Extreme scores that have a tendency to bias the parameters. They can also alter the value of the mean.

What is the assumption of normality?

Refers to the fact your sampling distribution needs to be normal (NOT data). Normality can influence parameter estimation and confidence interval estimation.

What is central limit theorem?

Tells us about under what conditions we should find normality. As long as sampling size is big enough (usually N=30 in theory, N=100 in practice), the distribution will be normal.

What is homogeneity of variance?

Difference data points have similar variance (SDs) which are consistent across conditions.

What is heterogeneity of variance?

The different data points do not have similar variance (SDs) across different data sets.

How can we detect bias?

Through graphs, numbers and standardized residuals.

How many standard deviations outside the mean does a data point have to be for it to be considered an outlier?

3 standard deviations.

How can we detect normality?

Through graphs, box plots, P-P/Q-Q plots, skew, kurtosis and K-S tests.

How do we correct observed problems?

1) Trim the data.

2) Winzorising.

3) Bootstrapping.

4) Transforming the data.

What is the assumption of additivity and linearity?

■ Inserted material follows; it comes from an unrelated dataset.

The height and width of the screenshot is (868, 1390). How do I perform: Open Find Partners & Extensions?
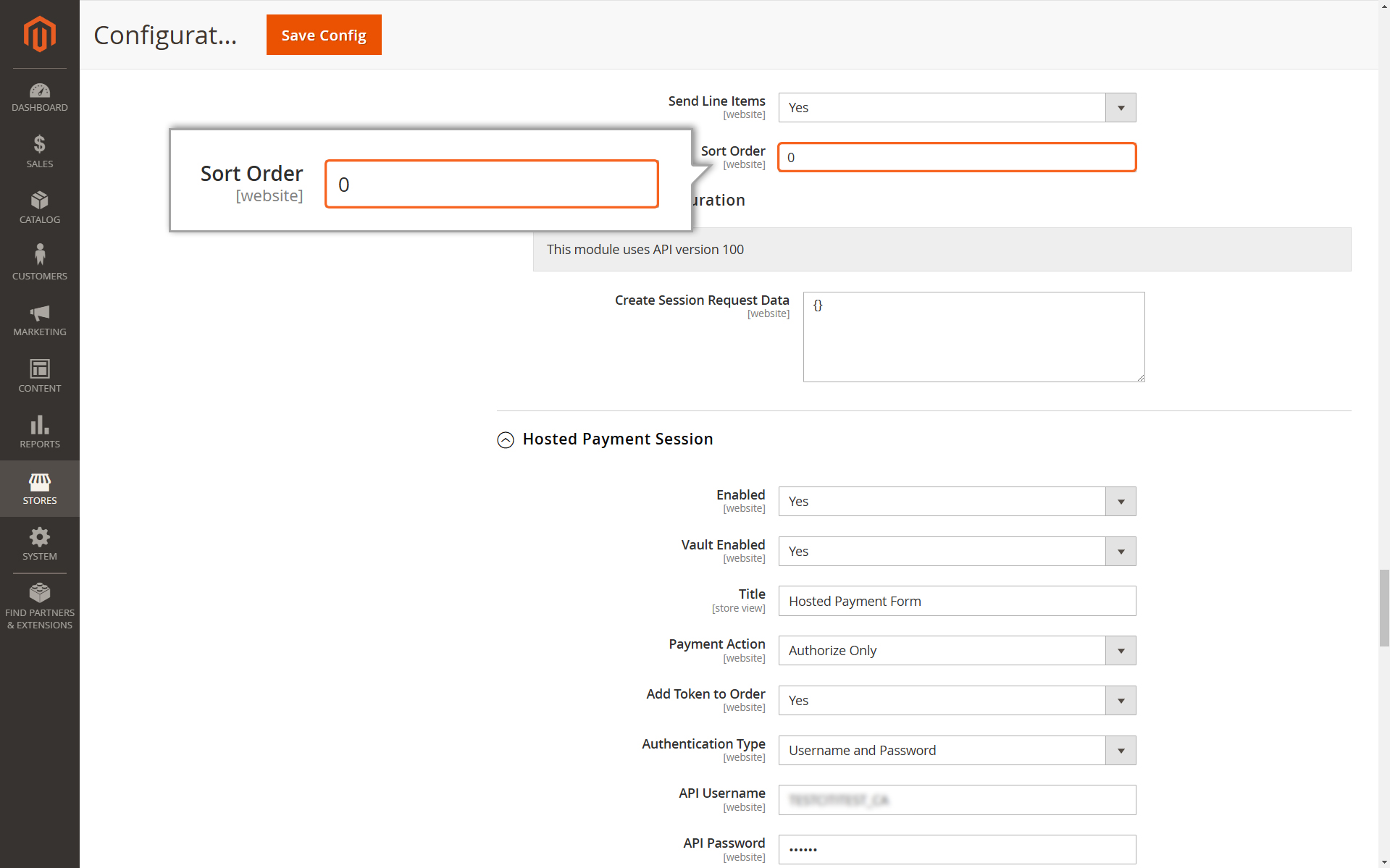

Assumption that the outcome is linearly related to any predictor. Most important as if this assumption isn’t met, no others are.

What is independence?

The errors in your model are not related to each others.

What are P-P plots and Q-Q plots?

Test normality;

P-P plots; show the cumulative probability of a variable against the cumulative probability of a particular distribution.

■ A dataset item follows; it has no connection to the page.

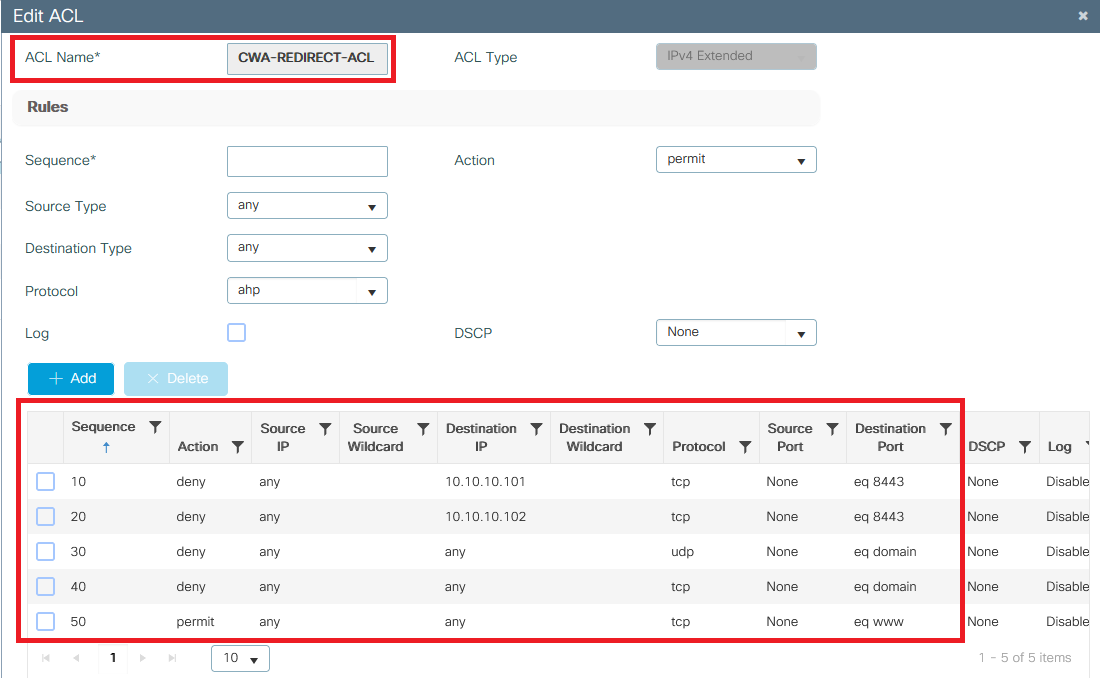Add a new ACL rule
This screenshot has width=1100, height=678.
pos(70,379)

Q-Q plots; same but expressed as quantiles.

Follow basic line to show normality, with minimal variance.

What are Kolmogorov-Smirnov tests and Shapiro-Wilk tests?

Compare the socres in the same to a normally distributed set of scores with the same mean and standard deviation.

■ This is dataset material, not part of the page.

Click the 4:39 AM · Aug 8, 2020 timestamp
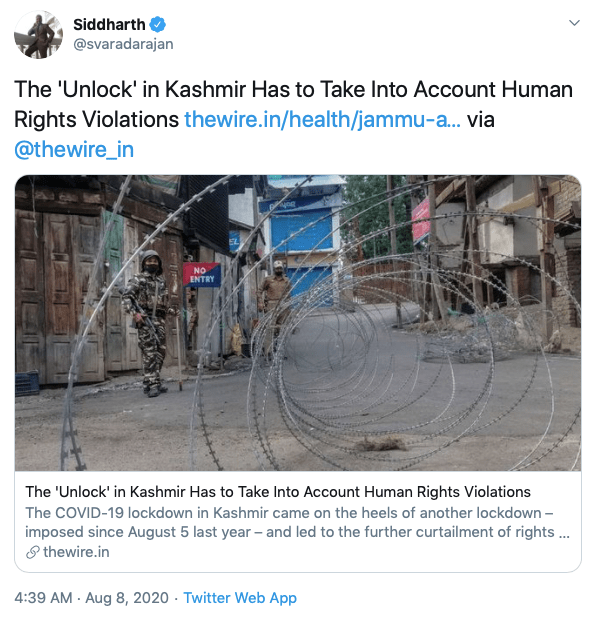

If non-significant; normally distributed

If significant; non-normally distributed.

What is Zskewness?

(S - 0) / SEskewness

S = skewness statistic SEskew = std. error

Both values found in SPSS output.

Used to assess significance of skew.

What is Zkurtosis?

(K - 0) / SEkurtosis

K = kurtosis statistic SEkurt = std. error

Both values found in SPSS output.

Used to assess significance of kurtosis.